**WHAT YOU HAVE TO DO**
Return every line below in which "Apostoli" appears.

Recorded data
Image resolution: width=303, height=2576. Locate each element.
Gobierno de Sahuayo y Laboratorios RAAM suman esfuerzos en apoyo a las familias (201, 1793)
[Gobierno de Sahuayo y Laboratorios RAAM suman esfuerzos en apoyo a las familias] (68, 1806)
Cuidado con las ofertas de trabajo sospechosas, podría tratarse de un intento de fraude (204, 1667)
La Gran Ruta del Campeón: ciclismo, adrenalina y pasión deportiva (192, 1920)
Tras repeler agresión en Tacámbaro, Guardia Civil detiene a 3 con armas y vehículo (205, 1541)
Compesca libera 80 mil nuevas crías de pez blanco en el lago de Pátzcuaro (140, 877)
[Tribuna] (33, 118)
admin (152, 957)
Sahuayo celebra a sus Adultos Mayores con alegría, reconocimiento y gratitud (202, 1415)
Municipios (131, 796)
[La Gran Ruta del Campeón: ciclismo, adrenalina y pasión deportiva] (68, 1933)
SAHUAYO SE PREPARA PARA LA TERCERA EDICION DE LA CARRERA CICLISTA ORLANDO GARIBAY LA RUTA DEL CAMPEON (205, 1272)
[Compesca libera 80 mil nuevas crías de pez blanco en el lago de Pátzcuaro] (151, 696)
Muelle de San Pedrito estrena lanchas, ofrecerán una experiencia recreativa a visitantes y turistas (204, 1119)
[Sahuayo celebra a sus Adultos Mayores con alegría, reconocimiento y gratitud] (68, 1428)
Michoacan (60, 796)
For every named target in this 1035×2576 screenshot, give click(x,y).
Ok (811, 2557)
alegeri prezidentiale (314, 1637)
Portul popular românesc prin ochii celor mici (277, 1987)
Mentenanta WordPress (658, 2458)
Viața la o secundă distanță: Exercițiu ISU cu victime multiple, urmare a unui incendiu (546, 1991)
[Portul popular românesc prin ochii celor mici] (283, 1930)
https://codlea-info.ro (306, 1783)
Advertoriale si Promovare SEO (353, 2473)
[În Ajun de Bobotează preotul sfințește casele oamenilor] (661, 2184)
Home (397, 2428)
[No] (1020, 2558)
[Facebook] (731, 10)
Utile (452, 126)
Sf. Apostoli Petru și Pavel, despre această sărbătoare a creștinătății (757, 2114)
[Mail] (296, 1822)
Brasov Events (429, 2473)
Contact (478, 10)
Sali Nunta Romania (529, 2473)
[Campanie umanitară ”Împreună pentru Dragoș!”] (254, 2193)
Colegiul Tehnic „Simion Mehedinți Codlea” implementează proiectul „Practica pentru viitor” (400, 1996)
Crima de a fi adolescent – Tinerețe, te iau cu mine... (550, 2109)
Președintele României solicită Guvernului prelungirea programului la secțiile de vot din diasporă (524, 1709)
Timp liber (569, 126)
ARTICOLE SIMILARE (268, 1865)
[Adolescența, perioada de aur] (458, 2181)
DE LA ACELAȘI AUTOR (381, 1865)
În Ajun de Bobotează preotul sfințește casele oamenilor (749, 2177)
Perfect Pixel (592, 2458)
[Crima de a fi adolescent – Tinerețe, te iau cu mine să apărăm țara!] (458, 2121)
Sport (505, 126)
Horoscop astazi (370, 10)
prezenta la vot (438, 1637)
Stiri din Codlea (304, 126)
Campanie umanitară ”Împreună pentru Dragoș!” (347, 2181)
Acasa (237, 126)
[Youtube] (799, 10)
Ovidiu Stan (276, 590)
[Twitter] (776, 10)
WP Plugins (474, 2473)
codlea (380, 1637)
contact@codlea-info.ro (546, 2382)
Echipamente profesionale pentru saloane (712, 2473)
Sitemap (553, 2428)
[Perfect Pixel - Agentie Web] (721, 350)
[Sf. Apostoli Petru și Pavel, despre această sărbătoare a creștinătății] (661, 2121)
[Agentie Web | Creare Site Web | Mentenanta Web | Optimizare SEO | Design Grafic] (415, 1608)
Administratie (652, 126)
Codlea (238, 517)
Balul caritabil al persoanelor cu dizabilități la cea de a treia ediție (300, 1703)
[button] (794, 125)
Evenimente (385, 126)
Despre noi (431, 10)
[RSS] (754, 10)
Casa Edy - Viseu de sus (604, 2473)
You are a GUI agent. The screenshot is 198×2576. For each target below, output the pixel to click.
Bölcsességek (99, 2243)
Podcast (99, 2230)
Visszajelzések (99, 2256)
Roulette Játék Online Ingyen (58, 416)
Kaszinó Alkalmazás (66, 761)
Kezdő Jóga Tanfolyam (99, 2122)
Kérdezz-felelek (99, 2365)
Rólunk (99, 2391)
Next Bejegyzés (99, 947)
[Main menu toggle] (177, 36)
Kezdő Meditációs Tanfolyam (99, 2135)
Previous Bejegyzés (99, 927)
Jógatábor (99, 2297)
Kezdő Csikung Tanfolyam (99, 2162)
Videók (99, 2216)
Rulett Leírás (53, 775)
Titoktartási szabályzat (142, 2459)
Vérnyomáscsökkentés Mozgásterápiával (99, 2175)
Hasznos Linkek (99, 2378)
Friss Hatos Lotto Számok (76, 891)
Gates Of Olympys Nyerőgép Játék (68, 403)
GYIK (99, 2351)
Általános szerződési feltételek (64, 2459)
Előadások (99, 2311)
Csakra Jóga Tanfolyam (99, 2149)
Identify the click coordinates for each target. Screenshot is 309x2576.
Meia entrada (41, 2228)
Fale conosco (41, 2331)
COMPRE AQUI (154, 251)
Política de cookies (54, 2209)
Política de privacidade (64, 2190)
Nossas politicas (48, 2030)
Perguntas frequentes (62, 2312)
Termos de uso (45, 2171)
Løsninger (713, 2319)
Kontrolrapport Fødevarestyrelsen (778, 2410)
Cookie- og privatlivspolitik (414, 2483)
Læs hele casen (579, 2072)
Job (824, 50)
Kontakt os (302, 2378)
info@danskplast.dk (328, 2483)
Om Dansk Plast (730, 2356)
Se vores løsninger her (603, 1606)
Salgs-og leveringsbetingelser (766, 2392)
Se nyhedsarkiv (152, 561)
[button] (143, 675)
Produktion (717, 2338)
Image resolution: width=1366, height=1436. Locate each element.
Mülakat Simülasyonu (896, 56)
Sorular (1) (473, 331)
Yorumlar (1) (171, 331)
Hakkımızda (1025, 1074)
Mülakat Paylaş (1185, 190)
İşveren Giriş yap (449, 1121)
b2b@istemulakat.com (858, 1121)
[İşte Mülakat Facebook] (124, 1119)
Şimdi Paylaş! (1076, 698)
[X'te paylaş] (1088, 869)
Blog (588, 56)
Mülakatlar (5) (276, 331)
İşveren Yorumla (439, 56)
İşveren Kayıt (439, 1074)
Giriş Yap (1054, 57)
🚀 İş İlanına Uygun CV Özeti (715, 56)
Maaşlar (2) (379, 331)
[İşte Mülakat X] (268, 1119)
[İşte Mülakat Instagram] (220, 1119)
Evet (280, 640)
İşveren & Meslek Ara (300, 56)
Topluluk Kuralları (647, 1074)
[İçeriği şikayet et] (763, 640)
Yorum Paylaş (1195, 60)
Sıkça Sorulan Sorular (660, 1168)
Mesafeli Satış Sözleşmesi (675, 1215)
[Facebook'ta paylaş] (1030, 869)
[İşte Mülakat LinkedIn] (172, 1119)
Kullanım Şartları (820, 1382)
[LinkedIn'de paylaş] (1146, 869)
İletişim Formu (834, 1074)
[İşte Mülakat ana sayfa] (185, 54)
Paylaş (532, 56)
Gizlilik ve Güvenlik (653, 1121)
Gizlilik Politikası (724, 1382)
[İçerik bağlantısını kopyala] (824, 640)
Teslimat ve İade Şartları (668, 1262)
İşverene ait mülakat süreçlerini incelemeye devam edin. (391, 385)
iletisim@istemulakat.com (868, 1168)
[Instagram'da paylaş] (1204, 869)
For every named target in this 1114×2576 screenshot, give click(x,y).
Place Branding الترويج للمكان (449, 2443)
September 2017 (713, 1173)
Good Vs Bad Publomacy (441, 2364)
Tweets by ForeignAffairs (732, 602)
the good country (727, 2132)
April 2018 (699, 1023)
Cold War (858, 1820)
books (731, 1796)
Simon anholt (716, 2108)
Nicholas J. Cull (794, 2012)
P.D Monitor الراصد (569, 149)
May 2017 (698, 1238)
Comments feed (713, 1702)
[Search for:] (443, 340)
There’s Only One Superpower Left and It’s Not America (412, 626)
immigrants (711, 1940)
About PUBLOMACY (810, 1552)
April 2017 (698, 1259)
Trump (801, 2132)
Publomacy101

**EXERCISE RESPONSE**
Sf. Apostoli Petru și Pavel, despre această sărbătoare a creștinătății (757, 2114)
[Sf. Apostoli Petru și Pavel, despre această sărbătoare a creștinătății] (661, 2121)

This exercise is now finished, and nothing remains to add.